Gerrymandering is a process of manipulating an electoral district’s boundaries to the advantage of a party or person. The act has often been criticized as unfair, dishonest, and an attempt to reg voter outcomes, yet both Democrats and Republicans utilize it in the US today.
Gerrymandering comes into play usually once in a decade when states update their voting districts due to population changes in the state. This is when political parties try to redraw electoral maps to gain the greatest number of seats or votes for their party.
Historical Context
Since the beginning of this country, Gerrymandering has been an issue. The term itself originated in 1812 after the Boston Gazette published a political cartoon highlighting the weird-looking shape of the redrawing of Massachusetts districts under Gov. Elbridge Gerry and calling it “gerrymander.”
Types of Gerrymandering
There are different types of Gerrymandering. ‘Cracking’ is a method used to dilute the voting power of the opposing party’s supporters by spreading them across multiple districts. This makes it harder for them to win a majority in any single district. In the 2011 redistricting process, democrats used cracking by spreading Republican voters in the western and rural parts of the state.

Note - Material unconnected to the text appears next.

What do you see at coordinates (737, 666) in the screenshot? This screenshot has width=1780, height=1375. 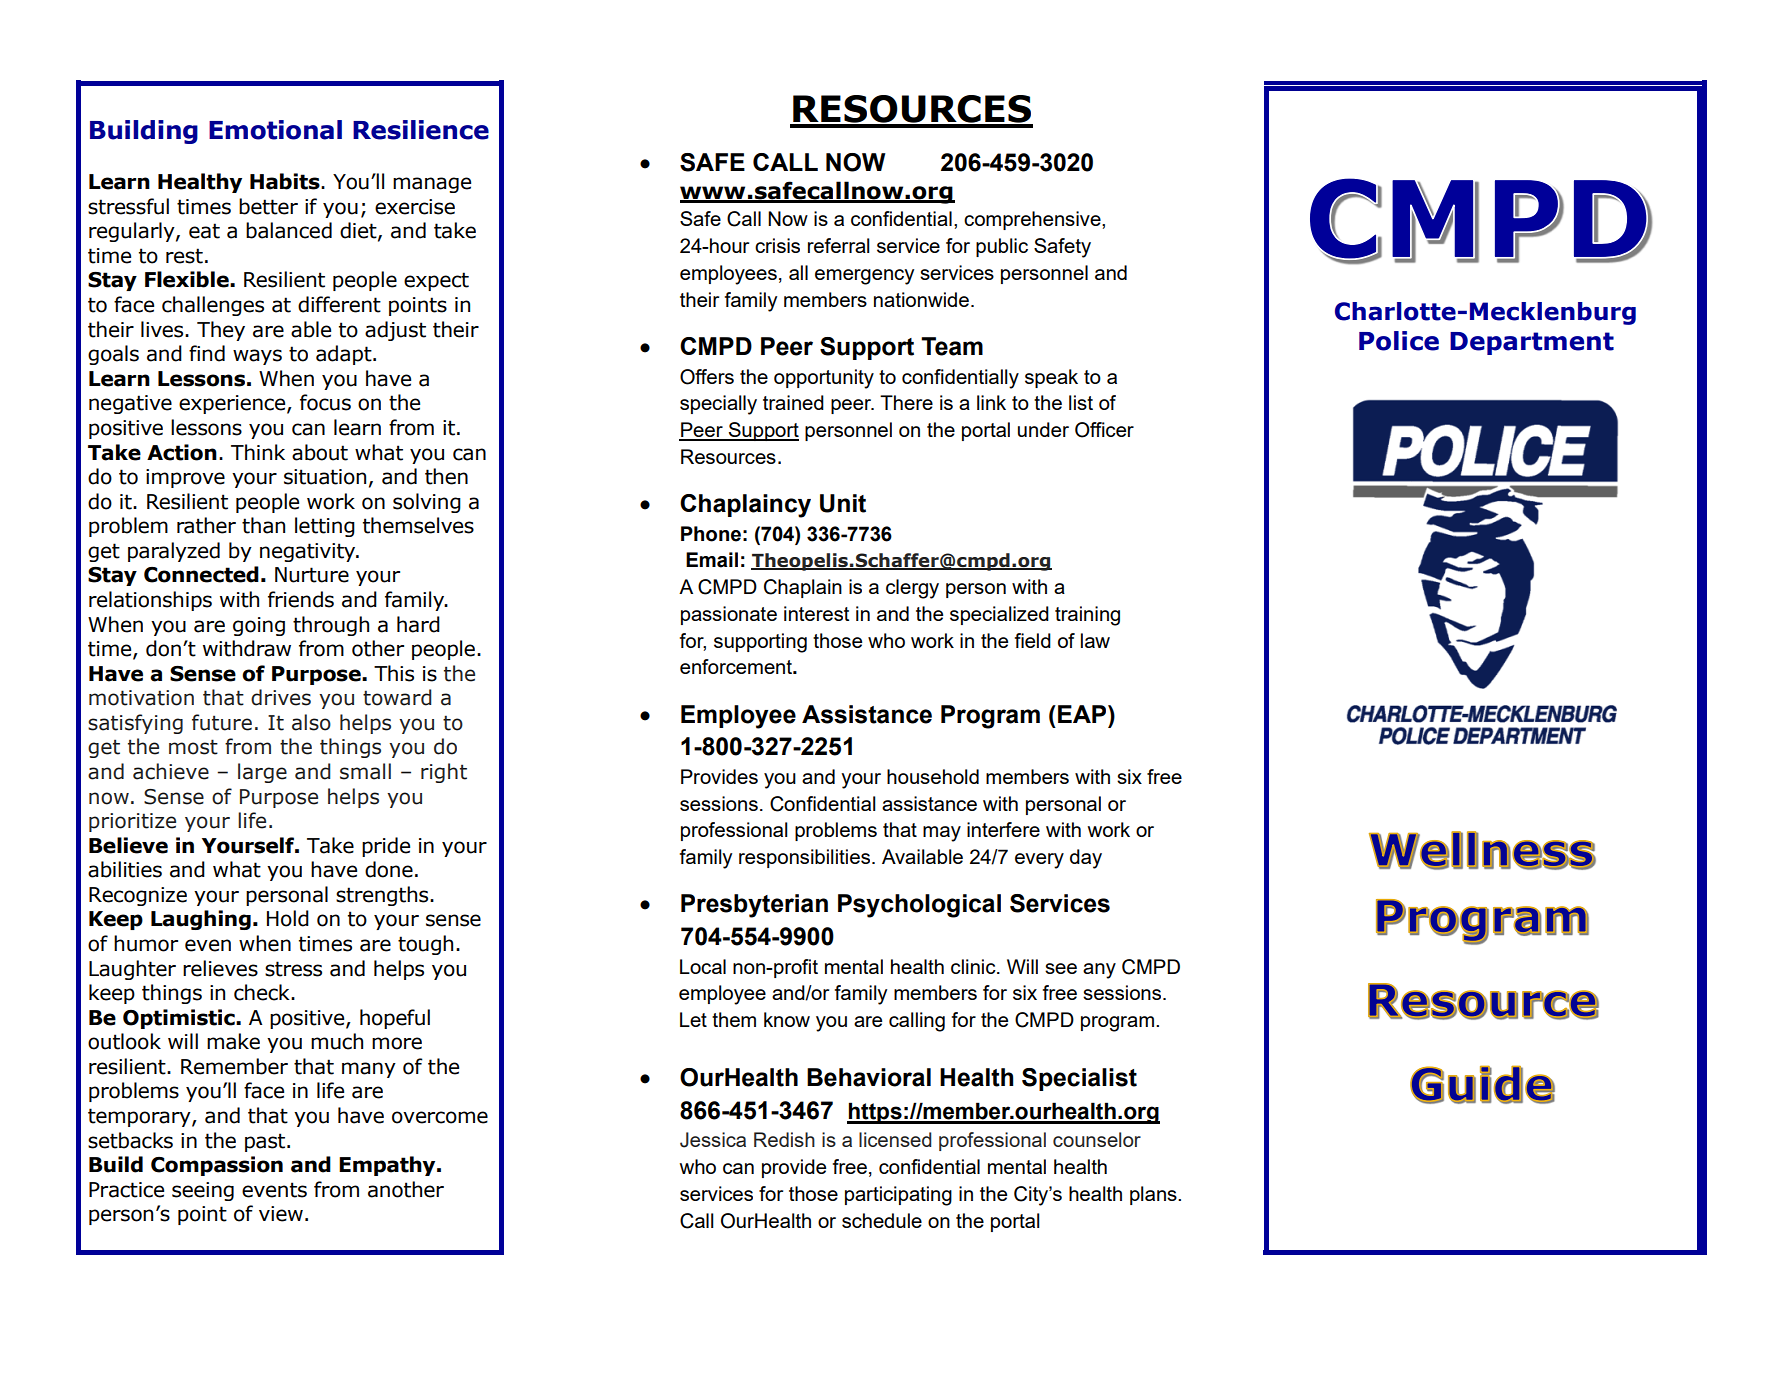 I see `enforcement` at bounding box center [737, 666].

‘Packing’ is utilized by placing the opposing party’s voters into only a few districts to reduce their influence in other areas. This would make it so the opposing party wins fewer seats overall. In 2016, North Carolina’s congressional district map was challenged because the Republicans packed African American voters, who were presumed to vote for the Democratic party, into just a few districts.
‘Hijacking’ redraws two districts in a way that forces two incumbents to run against each other in one district, ensuring that one of them will be eliminated, and the act of ‘kidnapping’ means moving an incumbent’s home address into another district. The hijacking was seen in Pennsylvania’s 2011 map and later banned in 2018. The State Supreme Court banned the state’s 18-house district because it was clear the republican party had used hijacking methods to place Democratic incumbents in districts that leaned Republican or to place them against each other, which weakened the Democratic influence in the state.
The use of Gerrymandering has been in effect since the time of the founding fathers, and it continues to corrupt and increase political bias in the US today. So why is it still legal?
It is written in the constitution that states get significant control over how elections are run and how districts are shaped. This allows, constitutionally, for Gerrymandering. Yet, there is one type of Gerrymandering that is not allowed because of the Voting Rights Act: racial Gerrymandering.
Current Legal Landscape
In Rucho v. Common Cause (2019), the court determined that Gerrymandering is a political issue, not a judicial one, meaning there was nothing the federal courts could do to stop it. So, there is little that can be done to stop the corruption of Gerrymandering.
Only time will tell if the public and lawmakers will help stop this process in order to ensure that every American citizen’s vote counts.